Young President Bartlett wannabes found their project in Ryan Hunter’s “Mr. Student Body,” a “West Wing”-esque 10-minute short set in a high school. Scheduled to air in October on the Poykpak YouTube Channel, “Mr. Student Body” is part of a bigger project for New Form, Brian Grazer and Ron Howard’s new digital initiative with Discovery Studios. Producer Teresa Lee says, “Right now we’re just trying to focus on getting the best possible short film out there and treating this like the project in and of itself. But that doesn’t mean it’s not going to become something bigger.” Having used Backstage to cast, Lee offers some advice to subscribers: “Always go for things, because you never who is involved or if it’s going to lead to something. Even if you don’t get something, someone might see you and think of you for something else.”

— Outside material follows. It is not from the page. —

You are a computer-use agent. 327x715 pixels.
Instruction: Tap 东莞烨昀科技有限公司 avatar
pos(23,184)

The short, starring Nicholas Barasch, Jenn Lyon, Emma Meyerson, and Zack Palomo, is a comedy revolving around the politics of student government. Lee and the creative team wanted to treat the situation as seriously as possible to create the comedic element of the short. “So the characters aren’t self-aware and [are] acting as if this is actually the United States government and a mascot getting kidnapped is equal to an act of terrorism,” says Lee. “I think that also adds to the comedy when you see a 15-year-old student body president acting like he’s very self-important and treating it like it’s the biggest job he’s ever had, because it is.” Mastering the pacing of the dialogue also played heavily into casting. “There were good actors that couldn’t get that ‘West Wing’ pacing down and we really wanted that, to have Aaron Sorkin-like dialogue.”

An acting and producing veteran of Upright Citizens Brigade, Lee says she typically has at least five actors in mind when she’s casting something. However, this project was a little different because they were looking for teenagers. One challenge was the feeling that they were starting from scratch because Lee didn’t have a catalog of teenage actors in her head. “It would be kind of weird if I did,” she laughs. “What is great about Backstage is stumbling upon hidden talent. Finding someone you otherwise wouldn’t have been able to see.”

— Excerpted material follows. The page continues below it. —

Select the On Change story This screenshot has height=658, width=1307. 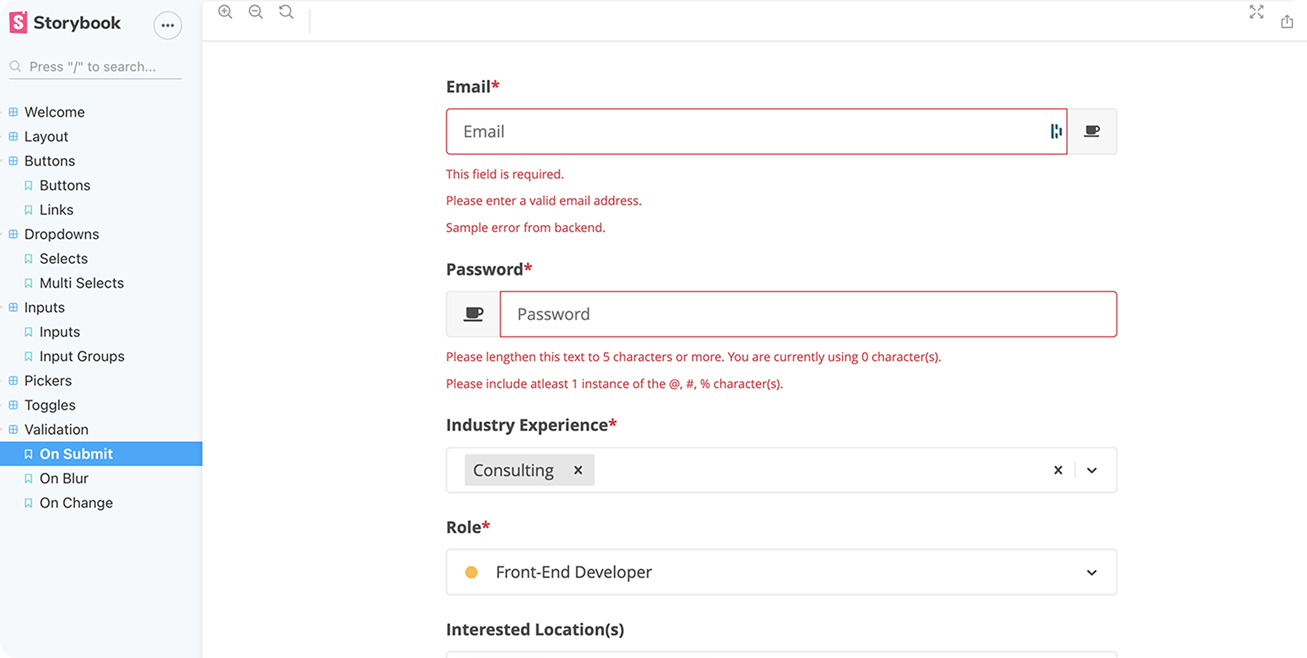click(x=76, y=503)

By listing only the three main roles, Lee was able to filter talent from that pool into other roles. “We filled out the world with a lot of committee members, his advisors, people who were around the school, minor characters, but all very important.” Besides a few token adult characters, like the principal and vice principal, all the roles were for teens—and authenticity in casting that world mattered. “We didn’t want it to feel like a CW show where you have people in their late 20s acting like they’re 16,” Lee says. So they aimed for real high school students and ended up casting all three leads with actual high school actors.